Based on this author’s professional training and experience at assessing verbal and non-verbal behaviour, all that can be said is that the rather defensive posture of the Mayor is telling.   Further resorting to an ad hominem attack on Alderman Kadwell, accusing him of wanting to sell hydro (he just wants a business valuation) shows that line of inquiry is getting into a very sensitive area.

Now if you think this secrecy surrounding the Town’s hydro companies is “normal”, you only need to look to look to our neighbouring municipalities to see how things should be done.  A quick search in a popular search engine for “Niagara On The Lake Hydro Report” should turn up detailed hydro financial statements, made public by NOTL to residents.  Further, if you dig a little deeper and look at Welland you can find their 2016 hydro Shareholder Declaration at this link here.  Since we are on the topic of shareholder representatives and AGMs, lets took a look at what Welland says:

Wow!  Welland really has its act together.  They explicitly state the assignment of a “shareholder representative” (which is an unknown “sequence of events” in Grimsby ) and a very strong stipulation that Board of Directors meetings are open to the public.  No secrets there apparently.

Now turning our eye back to Grimsby, for the astute observers out there did you notice anything missing from the hydro discussion clips (and no we did not edit them out)?

Give up?  Alderman Berry, Mullins or Seaborn who all sit on hydro boards had *nothing* to say about these matters… not a peep and not a concern.  In fact it is notable that Alderman Berry was slouching in his chair, if not sleeping, in the least showing through his body language little interest in the majority of these discussions.  Their collective silence and lack of input on a big issue like hydro and the financials speaks volumes about how this “veil of secrecy” over hydro will continue should voters blindly return them to Town Hall.

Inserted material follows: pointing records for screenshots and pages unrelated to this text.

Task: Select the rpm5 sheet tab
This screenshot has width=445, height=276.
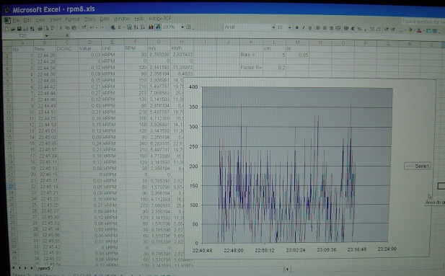Action: (44, 268)
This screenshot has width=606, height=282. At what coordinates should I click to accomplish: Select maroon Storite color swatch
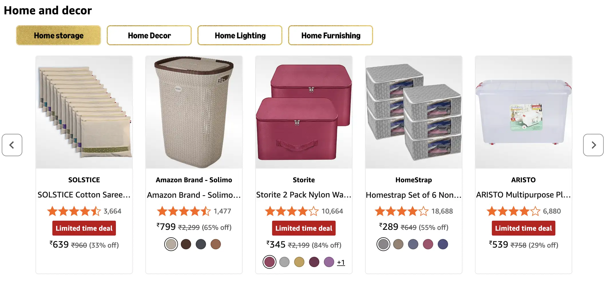pyautogui.click(x=270, y=262)

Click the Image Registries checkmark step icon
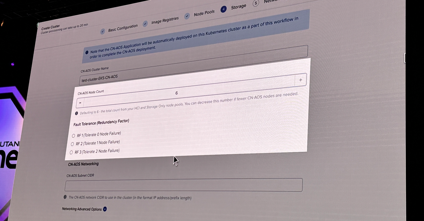[145, 24]
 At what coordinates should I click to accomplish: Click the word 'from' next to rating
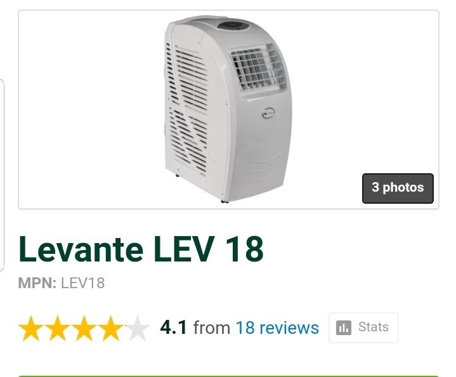[212, 328]
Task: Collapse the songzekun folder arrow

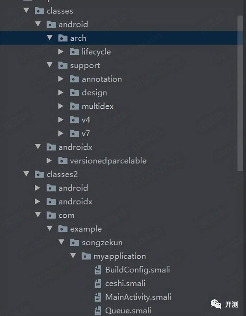Action: [61, 242]
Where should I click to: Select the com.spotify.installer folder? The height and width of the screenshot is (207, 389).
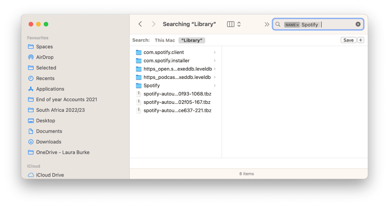(166, 60)
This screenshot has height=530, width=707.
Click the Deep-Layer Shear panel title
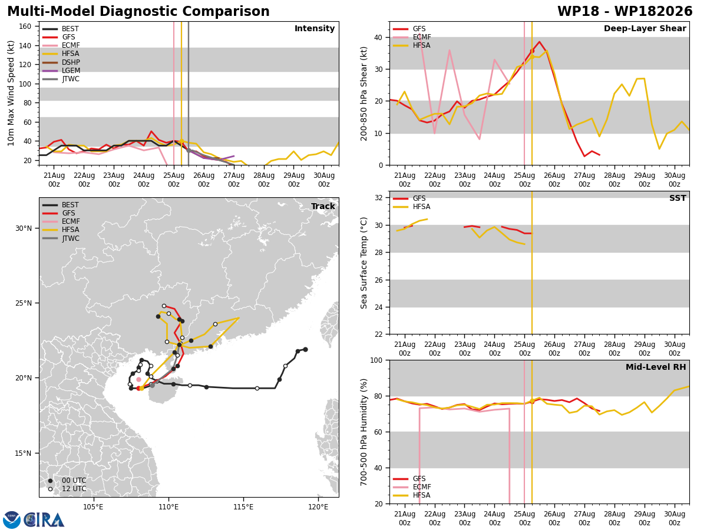(645, 29)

If municipalities like NOTL and Welland can run an open and transparent hydro enterprise, why can’t Grimsby?  Is there something to hide?  These are questions you should ask yourself when deciding on who to cast your ballot for.  A special “tip of the hat” goes out to Aldermen Kadwell and Johnston for their pursuit of trying to get true disclosure from our Town’s “secret” and mismanaged hydro assets.